With Andromeda, the team took music interactivity to ‘the next level’ by developing a highly flexible system that facilitates a hybrid of traditional music scripting with a completely parametric and contextual procedural system. Voillot explains: “It detects you’re in combat, aggregating the total ‘CombatStress’ and transitioning to the correct intensity music. On top are ‘Combat Overlays’ triggered and layered in sync reflecting e.g. a headshot kill.

"These mix perfectly with ‘Ambient Overlays’ when the action dissipates and you resume exploring. When the player enters conversation, we auto-switch to the ‘Conversation Mood System’, which uses the writing tools to pick a conversation ‘Mood’– line-by-line if needed. “The great thing is we got the writing team to help set this up as they knew the context best. So that’s the procedural system – but at any point we can override it with the ‘Scripted’ system – more akin to what we’ve done previously.”

Another smart development has been applying the in-game procedural Foley system (vital given the game’s scope) to the 500+ cinematics. “Our system uses physics-generated events and parameters to appropriately play back loops and one-shots to emulate movement and footfalls,” says Kent.”Foley is THE thing that grounds these characters in the world, so we take it very seriously. Using the system for cinematics has essentially removed our dependency on the Animation team, meaning they can continue to iterate without blowing out our stuff. Everyone gets along more now.”

“Our planets are massive. Implementing sound by hand is impossible,” Voillot adds. “The resulting dependency on art and design unrealistic. Instead we have our cool Procedural Locator Object Placement System, which allows flagging of specific objects in the game (i.e. a flag, fire) and association of a sound with it.

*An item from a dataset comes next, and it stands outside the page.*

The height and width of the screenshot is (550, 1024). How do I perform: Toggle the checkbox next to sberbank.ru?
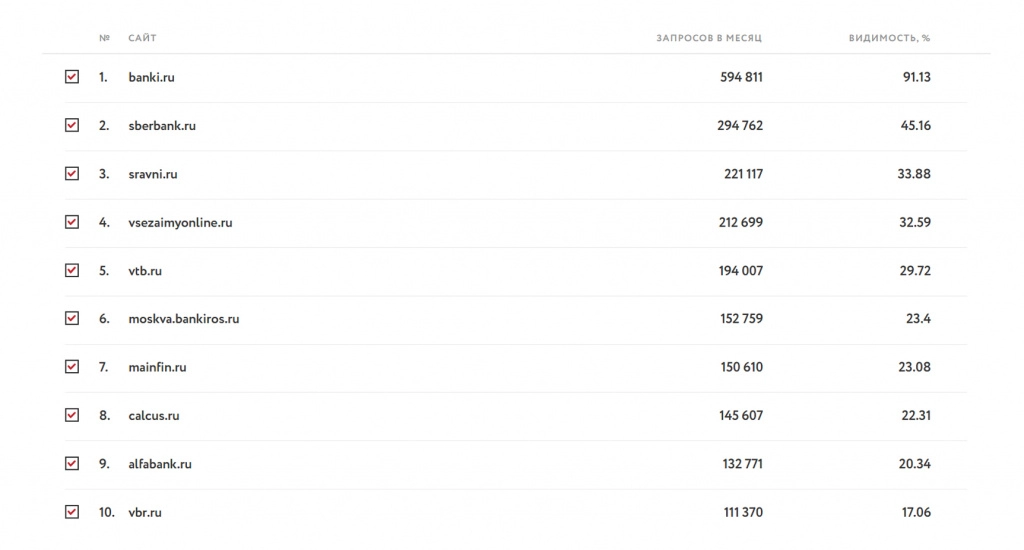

"These assignments live in a single PLOPS asset, and we can easily populate a whole level with correct sounds at correct locations – thereafter level designers can move stuff around and we can simply update our sounds to match. We can also pass in parameters to playing sounds, and control the playback of specific sound groups. We also sample the local WindSpeed at the location of the sound and pass that value in to modulate playback.

“It sounds great when the wind picks up and a tree, flag and fire all react together. It creates a very detailed ‘bubble’ around the player which constantly updates as they traverse the world.

The key lesson learned is trust, says Kent. “We simply had to delegate to and trust our incredibly talented team throughout. Andromeda was simply too large and complicated for any one person to have complete ownership. The end result is astonishing, and we couldn’t be prouder.”